Adán tenía acceso potencial a la vida eterna en el mismo sentido en que un heredero posee una fortuna que no ganó, cuyo valor no comprende, cuyo peso no ha aprendido a sostener. Una circunstancia que proporciona confort, pero que, raramente, engendra la grandeza que solo emerge de quien ha tenido que construir lo que posee. La inmortalidad edénica era, en el mejor caso, la inmortalidad de quien no sabe todavía que puede perderla.
La vida eterna que el pensamiento escatológico sitúa al final del proceso humano, llámese Reino de Dios, Jerusalén Celeste, estado de iluminación, o cualquier nombre que diferentes tradiciones han dado al punto omega del espíritu, es cualitativamente distinta. No es la misma inmortalidad devuelta después de un período de corrección.
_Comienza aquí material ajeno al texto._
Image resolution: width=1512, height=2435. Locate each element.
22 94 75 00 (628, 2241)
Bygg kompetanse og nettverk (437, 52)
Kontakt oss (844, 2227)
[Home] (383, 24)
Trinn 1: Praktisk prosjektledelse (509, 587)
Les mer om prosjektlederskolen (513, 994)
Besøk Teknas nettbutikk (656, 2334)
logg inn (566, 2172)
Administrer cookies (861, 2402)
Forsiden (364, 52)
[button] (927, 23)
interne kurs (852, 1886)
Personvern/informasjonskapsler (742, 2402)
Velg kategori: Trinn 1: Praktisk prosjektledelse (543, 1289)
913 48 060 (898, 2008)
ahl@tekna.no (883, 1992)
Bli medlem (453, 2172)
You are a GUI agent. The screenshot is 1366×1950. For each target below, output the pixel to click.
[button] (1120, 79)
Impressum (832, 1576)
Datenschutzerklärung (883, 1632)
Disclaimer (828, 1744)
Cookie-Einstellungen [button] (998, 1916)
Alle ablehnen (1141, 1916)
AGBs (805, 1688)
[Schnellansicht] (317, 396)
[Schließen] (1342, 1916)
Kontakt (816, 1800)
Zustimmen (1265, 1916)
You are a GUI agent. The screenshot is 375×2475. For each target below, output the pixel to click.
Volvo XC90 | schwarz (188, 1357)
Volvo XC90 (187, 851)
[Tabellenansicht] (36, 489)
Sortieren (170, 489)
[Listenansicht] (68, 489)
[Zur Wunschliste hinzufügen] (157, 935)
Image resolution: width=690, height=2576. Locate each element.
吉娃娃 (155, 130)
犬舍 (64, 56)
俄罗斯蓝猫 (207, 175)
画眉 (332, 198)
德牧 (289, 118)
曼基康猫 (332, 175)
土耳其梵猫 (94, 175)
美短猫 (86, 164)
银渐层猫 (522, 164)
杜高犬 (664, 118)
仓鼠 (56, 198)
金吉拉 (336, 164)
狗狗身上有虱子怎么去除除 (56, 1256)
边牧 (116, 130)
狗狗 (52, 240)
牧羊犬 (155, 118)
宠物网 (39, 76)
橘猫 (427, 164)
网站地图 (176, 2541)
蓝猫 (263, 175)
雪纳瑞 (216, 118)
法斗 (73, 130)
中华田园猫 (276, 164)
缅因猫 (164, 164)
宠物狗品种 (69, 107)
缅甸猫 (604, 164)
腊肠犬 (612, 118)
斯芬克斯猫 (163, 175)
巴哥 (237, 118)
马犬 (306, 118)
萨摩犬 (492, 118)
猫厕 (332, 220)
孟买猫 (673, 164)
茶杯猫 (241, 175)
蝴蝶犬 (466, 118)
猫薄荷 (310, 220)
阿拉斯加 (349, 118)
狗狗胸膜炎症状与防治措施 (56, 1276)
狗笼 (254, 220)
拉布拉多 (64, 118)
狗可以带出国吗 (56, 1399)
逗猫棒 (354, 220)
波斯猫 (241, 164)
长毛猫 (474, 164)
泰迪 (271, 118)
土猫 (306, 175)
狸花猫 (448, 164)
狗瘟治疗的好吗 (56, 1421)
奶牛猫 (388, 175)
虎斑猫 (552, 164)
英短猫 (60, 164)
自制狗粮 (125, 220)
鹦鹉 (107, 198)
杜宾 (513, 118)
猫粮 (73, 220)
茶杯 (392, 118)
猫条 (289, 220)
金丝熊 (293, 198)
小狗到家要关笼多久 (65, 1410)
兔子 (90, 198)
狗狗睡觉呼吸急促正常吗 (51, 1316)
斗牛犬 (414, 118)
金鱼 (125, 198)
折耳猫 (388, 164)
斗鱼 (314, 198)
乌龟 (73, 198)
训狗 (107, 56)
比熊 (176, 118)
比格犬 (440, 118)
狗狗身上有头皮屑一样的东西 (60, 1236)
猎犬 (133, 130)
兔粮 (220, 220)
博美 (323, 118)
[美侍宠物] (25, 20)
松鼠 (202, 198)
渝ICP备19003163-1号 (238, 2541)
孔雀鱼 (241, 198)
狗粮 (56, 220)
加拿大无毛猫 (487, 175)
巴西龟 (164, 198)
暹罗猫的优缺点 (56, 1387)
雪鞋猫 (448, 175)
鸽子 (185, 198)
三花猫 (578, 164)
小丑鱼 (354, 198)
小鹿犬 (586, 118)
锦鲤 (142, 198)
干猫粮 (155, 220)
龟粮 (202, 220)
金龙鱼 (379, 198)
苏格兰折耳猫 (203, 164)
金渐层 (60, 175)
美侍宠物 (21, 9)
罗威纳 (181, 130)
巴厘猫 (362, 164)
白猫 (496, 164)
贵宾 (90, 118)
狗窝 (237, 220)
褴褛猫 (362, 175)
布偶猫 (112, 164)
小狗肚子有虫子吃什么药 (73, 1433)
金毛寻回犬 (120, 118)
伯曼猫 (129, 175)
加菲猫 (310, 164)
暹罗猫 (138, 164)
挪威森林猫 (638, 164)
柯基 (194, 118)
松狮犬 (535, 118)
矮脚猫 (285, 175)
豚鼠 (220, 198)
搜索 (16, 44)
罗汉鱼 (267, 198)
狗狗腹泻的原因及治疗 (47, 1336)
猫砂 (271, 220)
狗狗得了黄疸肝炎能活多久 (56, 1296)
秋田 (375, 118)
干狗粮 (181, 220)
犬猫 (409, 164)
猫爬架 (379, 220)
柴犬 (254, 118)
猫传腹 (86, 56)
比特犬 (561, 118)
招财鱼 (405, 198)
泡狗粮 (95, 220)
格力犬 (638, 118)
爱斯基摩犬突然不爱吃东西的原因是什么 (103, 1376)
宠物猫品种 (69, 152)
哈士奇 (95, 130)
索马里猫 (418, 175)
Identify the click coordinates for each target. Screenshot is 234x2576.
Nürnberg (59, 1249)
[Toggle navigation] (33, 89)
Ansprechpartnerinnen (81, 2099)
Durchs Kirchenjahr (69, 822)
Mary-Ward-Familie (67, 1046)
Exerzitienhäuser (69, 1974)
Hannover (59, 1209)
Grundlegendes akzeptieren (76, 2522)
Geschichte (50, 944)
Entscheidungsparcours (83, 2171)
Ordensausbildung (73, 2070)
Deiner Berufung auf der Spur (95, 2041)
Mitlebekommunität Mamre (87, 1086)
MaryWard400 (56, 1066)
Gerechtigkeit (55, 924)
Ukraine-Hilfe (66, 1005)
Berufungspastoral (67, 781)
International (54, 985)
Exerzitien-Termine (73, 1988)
Es una inmortalidad que solo puede existir como resultado de haber atravesado la experiencia de la finitud, la pérdida, el esfuerzo y la elección moral en condiciones de genuina dificultad. Es la inmortalidad de quien sabe exactamente lo que perdió y eligió, a pesar de saberlo, orientarse hacia el bien.
Tomás de Aquino articuló esta distinción con palabras que trascienden el contexto escolástico en que fueron formuladas: la inocencia es la incapacidad de pecar. La virtud es la capacidad de pecar y escoger no hacerlo por convicción y no por ignorancia. Aplicada a la estructura del Génesis, significa que Dios no quería criaturas inocentes. Quería criaturas virtuosas. Y el camino de la inocencia a la virtud requería pasar necesariamente por el conocimiento del mal, por la experiencia real de la tentación y por la decisión libre de orientarse hacia el bien a pesar o por causa de conocer su alternativa.
Esta es la dialéctica del espíritu: la tesis del Edén, la antítesis de la caída y el conocimiento del mal, la síntesis del ser humano consciente que elige el bien con plena conciencia de lo que rechaza. No es una dialéctica impuesta desde afuera al texto sagrado. Es la estructura interna del relato mismo, visible para quien se acerca a él dispuesto a pensar sin el velo de la culpa institucionalizada.
La muerte, en este marco, no es el final de la historia ni su interrupción. Es el mecanismo que da peso a cada uno de sus capítulos. Sin ella no hay virtud posible, porque no hay elección que cueste nada. Sin ella no hay heroísmo, porque no hay nada que perder. No hay amor auténtico, porque el amor que no puede perderse no ha elegido todavía ser fiel. La muerte es la condición de posibilidad de todo lo que el ser humano ha producido.
Así pues, si la caída fue diseñada y la muerte es su instrumento necesario, queda la pregunta más difícil de todo el argumento: ¿en qué sentido puede el hombre ser libre y responsable dentro de un plan que lo precede, lo rodea y lo excede? ¿O la libertad que la caída inauguró es, a su vez, parte de un mecanismo cuyo resultado no depende del ser que lo ejerce?